Posted on Wednesday, June 27, 2007 at 05:05PM by Registered CommenterScott McPherson in | CommentsPost a Comment

nuremberg%20june%202007%20firefighter%20corral%20swan.jpgThe events of the past two weeks reminds us that H5N1 is the virus that will not go quietly into that good night.

A quick trip around the globe reveals new human infections in Indonesia and Egypt, and further research shows us that suspected influenza infections in both nations are many times higher than the official reports of confirmed H5N1.  Whether these are just precautionary tests ordered by suspicious and diligent health care workers, or truly worrysome symptoms from possible victims, or both, the simple fact is that across much of Asia and the Middle East, people are scared.

But the biggest news of the past two weeks is undoubtedly coming from the Czech Republic and Germany.  Wild birds and poultry in the Czech Republic are testing positive for H5N1, and German swans are dying again.  Unfortunately, some of those swans are dying in a lake in the middle of downtown Nuremberg!  Leipzig city workers are also finding dead wild birds.

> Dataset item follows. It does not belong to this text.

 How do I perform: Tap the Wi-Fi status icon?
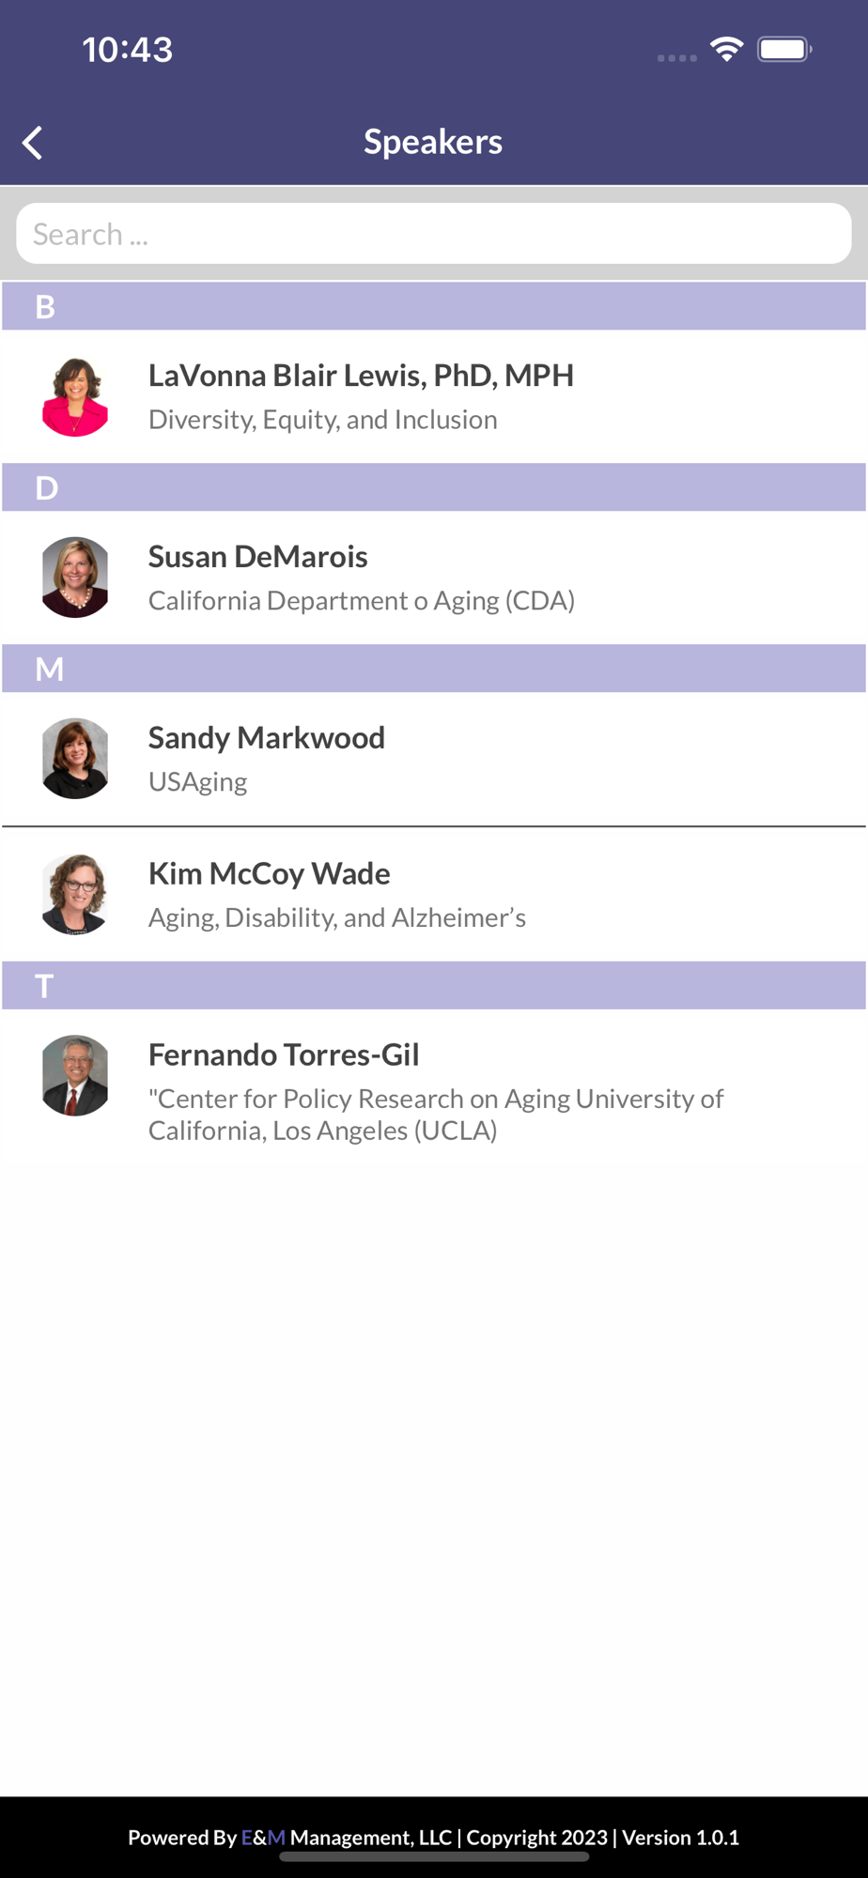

Scientists speculate that Germany may become a host nation for H5N1, if the disease is not already considered endemic to the region.  It is only a short flight from the locations of the two cases to points in the Czech republic and Hungary, which has also had its share of H5N1 in wild birds and poultry this year.

The takeaway from this latest series of incidents is the incredible pervasiveness of the Qinghai strain (clade 2.2) of H5N1.  In just two short years, from its discovery in the thousands of dead birds at Qinghai Lake in China this time in 2005 to the present day, Qinghai has moved west across Asia where it infects poultry and kills humans regularly, to the north and the suburbs of Moscow where it infects poultry, to the Middle East where it infects poultry and kills humans regularly,  to sub-Saharan Africa where it infects poultry and has killed humans in Nigeria, and now returns to Europe, where an outbreak in poultry in France, Germany, and other nations in 2006 was especially worrysome.  What an amazing travelogue.

This virus is not going away. It is stretching itself further west and south, and it defies efforts to contain and eliminate it.